Aunque no es nuestro cometido desmenuzar cada uno de los gags que impactan en los modos de proceder de una u otra ideología, tarea que siempre nacería con la marca del fracaso por innecesaria y que no soportaría la comparación con el filme (en fin: véanlo); sí resulta interesante traer a colación un instante entresacado de ese gran carnaval final que constituye la conversión de Piffl en un aristócrata capitalista (nada más y nada menos). En esa larga secuencia entrecortada por entradas y salidas de diferentes personajes (los que venden sombreros, la policía militar, el manicuro, el comisario ruso que desierta...) se establece una conversación entre Piffl, que se resiste a abandonar sus convicciones, y McNamara, que persiste, cuál Pigmalión invadido por un ataque de histeria, en convertir al ‘andrajoso’ en todo un ‘caballero’. En este vaivén de palabras, trajes, globos y ordenaciones de adopción hay un momento en que Piffl enumera las virtudes del sistema capitalista: gangsterismo, paro,.. a lo que seguidamente añade un “pero no se preocupen, con nuestros planes de 20 años pronto les alcanzaremos”. En fin, dos sistemas políticos tan corruptos como pervertidos en sus ideas de base (Otto acaba renunciando a sus ideas, el comisario al partido, y Mac no acaba siendo recompensado como esperaba). Wilder inyecta, entre tanto humor, una dosis de desasosiego tan elevada que a uno le es imposible no reflexionar sobre lo que ve y lo que oye: no hay posibilidad de quedarse al margen, pues no podemos evitar analizar cuales son esas situaciones que nos llegan a producir dolor abdominal ante tanta carcajada ininterrumpida (¿de qué nos reímos?). Pero dicha inspección no nos llevará sino a la paradójica conclusión a la que uno llega cada vez que Wilder le hace reír: ¡maldita la gracia!

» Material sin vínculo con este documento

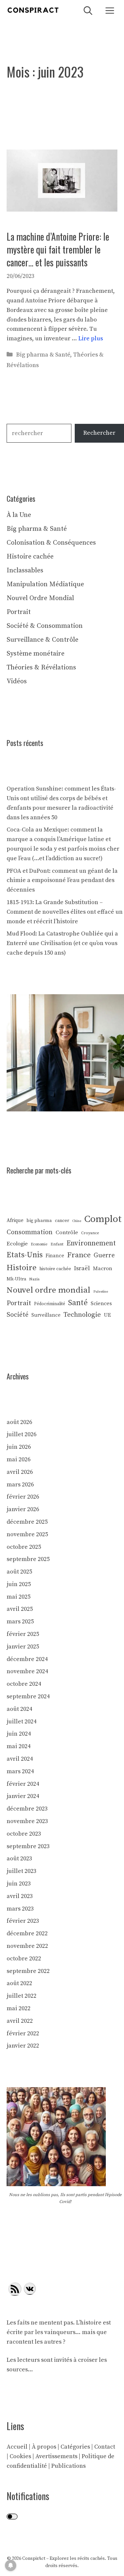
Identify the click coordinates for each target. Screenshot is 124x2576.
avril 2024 (20, 1759)
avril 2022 (20, 2021)
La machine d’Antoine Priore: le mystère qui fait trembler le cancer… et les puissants (58, 249)
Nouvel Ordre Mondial (40, 598)
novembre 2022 (27, 1946)
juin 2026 (19, 1447)
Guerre (104, 1255)
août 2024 (19, 1709)
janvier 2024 (23, 1796)
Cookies (20, 2456)
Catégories (75, 2447)
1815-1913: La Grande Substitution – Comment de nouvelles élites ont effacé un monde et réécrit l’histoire (65, 911)
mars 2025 (20, 1621)
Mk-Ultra (16, 1279)
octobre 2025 (24, 1547)
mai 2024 (18, 1746)
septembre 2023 (28, 1846)
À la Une (19, 515)
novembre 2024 (27, 1671)
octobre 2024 (24, 1684)
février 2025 (23, 1634)
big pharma (39, 1221)
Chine (76, 1221)
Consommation (30, 1232)
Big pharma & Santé (43, 354)
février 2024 (23, 1784)
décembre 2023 (27, 1809)
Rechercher (99, 433)
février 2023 (23, 1921)
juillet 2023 (21, 1871)
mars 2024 (20, 1771)
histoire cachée (55, 1269)
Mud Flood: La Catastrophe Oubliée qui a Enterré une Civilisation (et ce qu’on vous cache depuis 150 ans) (62, 943)
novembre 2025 (27, 1534)
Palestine (100, 1291)
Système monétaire (35, 654)
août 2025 (19, 1572)
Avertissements (56, 2456)
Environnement (91, 1243)
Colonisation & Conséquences (51, 543)
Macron (102, 1268)
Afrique (15, 1220)
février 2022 (23, 2033)
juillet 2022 (21, 1996)
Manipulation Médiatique (45, 584)
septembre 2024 (28, 1696)
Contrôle (67, 1232)
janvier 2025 (23, 1646)
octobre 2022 (24, 1958)
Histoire (21, 1268)
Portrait (19, 612)
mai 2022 (18, 2008)
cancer (62, 1221)
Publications (68, 2466)
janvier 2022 (23, 2046)
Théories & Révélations (41, 667)
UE (107, 1315)
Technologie (82, 1314)
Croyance (90, 1233)
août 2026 (19, 1422)
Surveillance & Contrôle (42, 640)
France (79, 1255)
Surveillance (46, 1315)
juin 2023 (19, 1883)
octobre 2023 (24, 1834)
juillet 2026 (21, 1434)
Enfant (57, 1244)
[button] (88, 10)
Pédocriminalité (49, 1303)
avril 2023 (20, 1896)
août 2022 (19, 1983)
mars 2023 (20, 1909)
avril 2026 (20, 1472)
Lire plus (90, 338)
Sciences (101, 1303)
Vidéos (17, 681)
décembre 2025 (27, 1522)
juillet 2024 (21, 1721)
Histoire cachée (30, 557)
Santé (78, 1303)
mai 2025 (18, 1597)
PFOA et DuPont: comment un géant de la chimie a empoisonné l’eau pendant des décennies (62, 880)
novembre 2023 (27, 1821)
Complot (103, 1219)
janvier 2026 (23, 1509)
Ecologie (17, 1243)
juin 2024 (19, 1734)
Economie (39, 1244)
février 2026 (23, 1497)
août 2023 (19, 1858)
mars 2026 (20, 1484)
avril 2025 (20, 1609)
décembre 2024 (27, 1659)
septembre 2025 (28, 1559)
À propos (44, 2447)
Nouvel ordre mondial (48, 1290)
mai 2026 (18, 1459)
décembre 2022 (27, 1933)
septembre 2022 (28, 1971)
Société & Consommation (45, 626)
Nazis (34, 1279)
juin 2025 (19, 1584)
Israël (82, 1268)
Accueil (17, 2447)
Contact (104, 2447)
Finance (55, 1256)
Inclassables (25, 570)
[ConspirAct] (33, 10)
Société (17, 1315)
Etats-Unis (25, 1255)
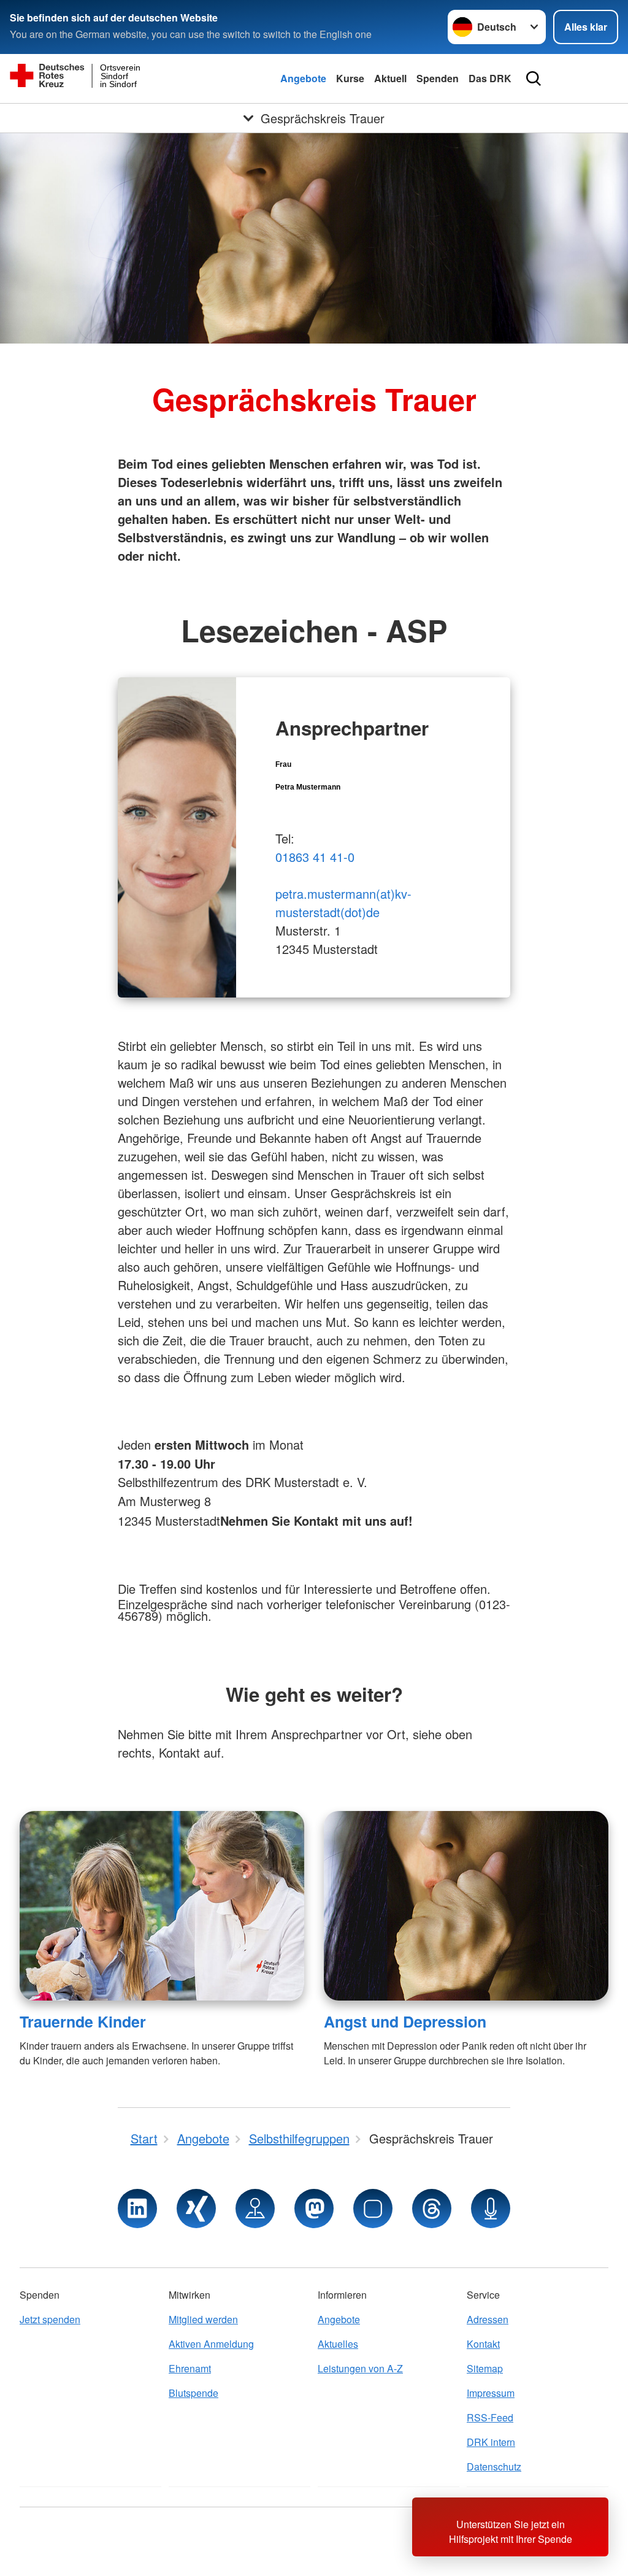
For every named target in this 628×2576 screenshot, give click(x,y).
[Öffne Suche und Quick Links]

Pero en fin, y como dice McManamara “un mundo que fue capaz de crear el Taj Mahal, a William Shakespeare y la pasta dentífrica, algo bueno tendrá”.

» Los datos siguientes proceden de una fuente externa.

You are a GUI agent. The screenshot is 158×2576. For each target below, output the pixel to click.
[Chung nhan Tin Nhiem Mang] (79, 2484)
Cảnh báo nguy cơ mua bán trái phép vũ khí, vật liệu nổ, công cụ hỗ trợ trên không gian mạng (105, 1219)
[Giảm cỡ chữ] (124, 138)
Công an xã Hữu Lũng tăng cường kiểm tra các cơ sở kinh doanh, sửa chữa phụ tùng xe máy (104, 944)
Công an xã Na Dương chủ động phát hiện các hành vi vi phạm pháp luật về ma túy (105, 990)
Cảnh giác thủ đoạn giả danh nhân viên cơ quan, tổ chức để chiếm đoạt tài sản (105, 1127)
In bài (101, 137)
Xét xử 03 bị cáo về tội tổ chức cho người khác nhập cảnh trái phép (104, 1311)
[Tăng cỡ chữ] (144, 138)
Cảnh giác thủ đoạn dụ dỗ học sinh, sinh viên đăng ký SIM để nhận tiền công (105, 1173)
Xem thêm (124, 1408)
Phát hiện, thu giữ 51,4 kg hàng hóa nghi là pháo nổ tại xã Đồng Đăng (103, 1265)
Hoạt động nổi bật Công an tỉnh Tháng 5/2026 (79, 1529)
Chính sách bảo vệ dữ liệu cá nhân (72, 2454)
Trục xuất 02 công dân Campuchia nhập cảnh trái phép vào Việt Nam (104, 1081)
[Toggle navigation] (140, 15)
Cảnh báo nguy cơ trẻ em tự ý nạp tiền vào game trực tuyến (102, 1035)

La utilización de Cagney como protagonista también adquiere en Wilder un significado especial: en algunas ocasiones podemos estar viendo al prototipo de tipo duro o al ganador del Oscar por "Yankee Doodle Dandee", lo que hace especialmente conmovedor su personaje.AL COMPÁS DE WILDER

Hay un aspecto perteneciente al ámbito de la puesta en escena cuya mención se hace necesaria en tanto en cuanto incide en la cimentación de ese vigor narrativo basado en la velocidad. Nos referimos a la reiteración de ciertos elementos que actúan a modo de leitmotiv y que, además de marcar el tiempo de la historia, ayudan a dinamizarla. Nos referimos al reloj de cuco del despacho de Mac, en el que el Tío Sam hace sonar el Yankee Doodle Dandee (elemento intertextual que nos remite al filme del mismo nombre por el que Cagney ganó su único oscar como actor principal), y que en la parte final va anunciando el poco tiempo que queda para convertir a Otto en un yerno ideal.

Hay otros detalles que se usan de modo redundante, y que si bien no intentan afectar a la narración en cuanto a su forma, si lo hacen en cuanto al fondo. Nos referimos, por ejemplo, a los taconazos que da Schlammer y que dan cuenta de su pasado nazi. Pretérito que el subalterno intenta mantener oculto y que acabará siendo revelado cuando un periodista demasiado entrometido quiera indagar en la relación entre Scarlett y Otto: la aparición Schlammer y su saludo les delatarán, impidiendo al reportero contar aquello que tanto anhelaba, obligándole a conformarse en relatar esa verdad construida por Mac.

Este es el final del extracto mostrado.